Read Data Into Structured Array With Multiple Dtypes
Solution 1:
Your cursor.fetchall
returns a list of records. A record is 'Row objects are similar to tuples, but they also allow access to columns by name' (http://mkleehammer.github.io/pyodbc/). Sounds like a namedtuple to me, though the class details may be different.
sql_ps = "select a, b from table"
cursor.execute(sql_positions)
p_data = cursor.fetchall()
cnxn.close
just for fun let's change the dtype
to use the same field names as the sql
:
ndtype = np.dtype([('a','>f8'),('b','|S22')])
This doesn't work, presumably because the tuple-like
record isn't a real tuple.
p_data = np.array(p_data, dtype=ndtype)
So instead we convert each record to a tuple. Structured arrays take their data as a list of tuples.
p_data = np.array([tuple(i) for i in p_data], dtype=ndtype)

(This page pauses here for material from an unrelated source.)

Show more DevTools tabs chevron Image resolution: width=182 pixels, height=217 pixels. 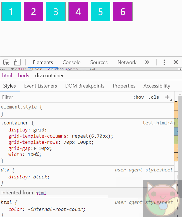click(147, 62)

Now you can access the data by field or by row
p_data['a'] # 1d array of floats
p_data['b'][1] # one string
p_data[10] # one record
A record from p_data
displays as a tuple, though it does actually have a dtype
like the parent array.
There's a variant on structured arrays, recarray
that adds the ability to access fields by attribute name, e.g. p_rec.a
. That's even closer to the dp cursor record, but doesn't add much otherwise.
So this structured array is quite similar to your source sql table - with fields and rows. It's not a 2d array, but indexing by field name is similar to indexing a 2d array by column number.
pandas
does something similar, though it often resorts to using dtype=object
(like the pointers of Python lists). And it keeps track of 'row' labels.